Franco se sumerge en estos indicios artísticos de la arquitectura del deseo, midiendo las distancias, racionalizando los planos, colocando las imágenes en distintas perspectivas, pensándolas en su posibilidad material para luego, volver a deconstruirlas a través de un dibujo plástico guiado por las leyes de la pintura orgánica y del barro, estableciendo un orden nuevo de perspectivas que, al mismo tiempo, van siendo sepultadas por sucesivas capas.

La exposición de Jaime Franco reúne pinturas, dibujos, fotografías, pinturas efímeras y vídeo. La obra de Franco está marcada por el perfecto equilibrio cromático y espacial, y por la superposición de colores que se mueven entre la abstracción y la sutil aparición de lo figurativo como fondo temático de la composición. En sus últimas series, la inclusión de estructuras arquitectónicas manifiesta su intención de desafiar la estabilidad tomando como base la reconstrucción de dibujos y diseños elaborados por Raphael, Piranessi, Brueghel y Ucello, entre otros. El espectador encontrará en esta muestra una serie de obras, bien realizadas in-situ o que dan cuenta de este proceso en su taller, gracias a la fotografía, además de algunas pinturas que crean un puente entre su producción anterior y la presente.

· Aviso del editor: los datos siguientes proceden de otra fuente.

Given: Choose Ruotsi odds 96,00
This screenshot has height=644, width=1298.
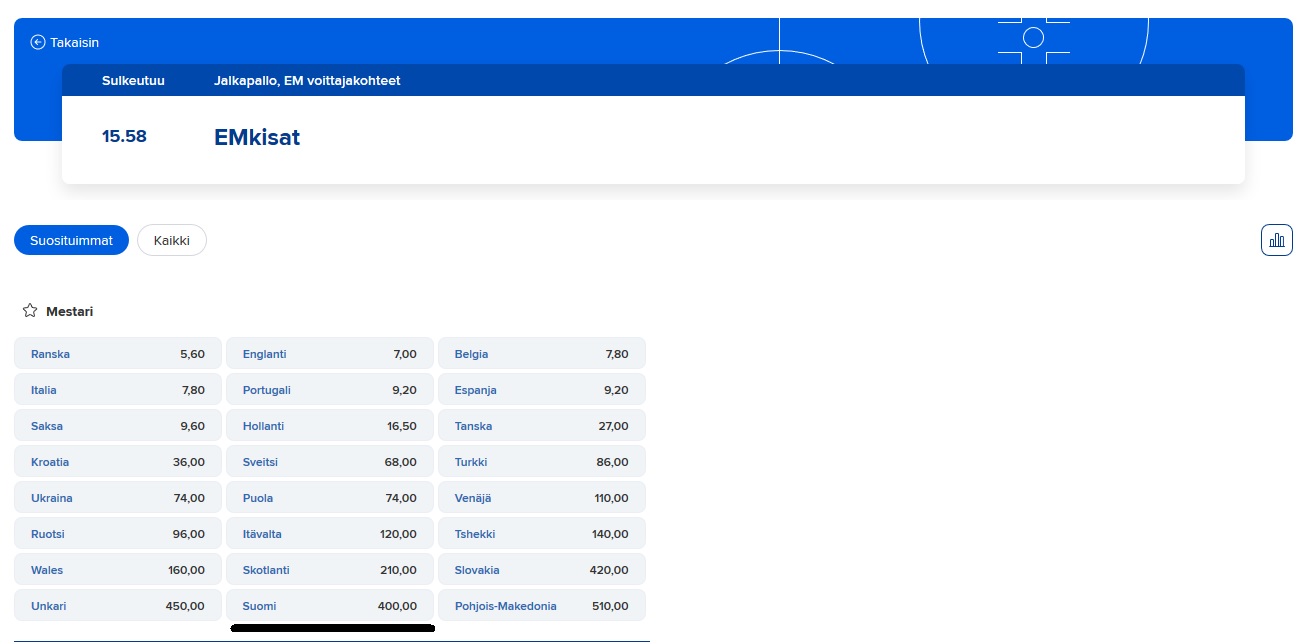Looking at the screenshot, I should tap(118, 534).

“Aletheia Des-ocultamientos”, título de la muestra que tendrá lugar en las dos principales salas de la galería, habla particularmente sobre las pinturas in –situ que el artista hace con barro recogido en varios lugares del país. Figuras arquitecturales que nos recuerdan de una u otra manera, construcciones históricas que se realizan en la pared, y luego se borran con ayuda del agua, dejando una huella que se amalgama con otras formas similares. Esta superposición de imágenes abre un espectro amplio de tonalidades que permiten velar y develar algo que toca el misterio. Es ésta la esencia de Aletheia: develar algo a través del ocultamiento, “como una mariposa cuando bate sus alas”, dice Franco cuando explica este principio. Este develar ocultando y viceversa, deja toda una obra huella para la memoria del tiempo.

Jaime Franco estudió Bellas Artes en la Escuela Nacional Superior de Bellas Artes en París y su obra ha sido presentada en numerosas exposiciones colectivas e individuales a nivel nacional e internacional. Su obra forma parte de importantes colecciones, entre las que destacan la Colección del Banco Interamericano de Desarrollo, el Museo de Arte Moderno en Bogotá, la Colección de Arte de la Biblioteca Luis Ángel Arango del Banco de la República en Bogotá, y El Museo de Arte La Tertulia en Cali.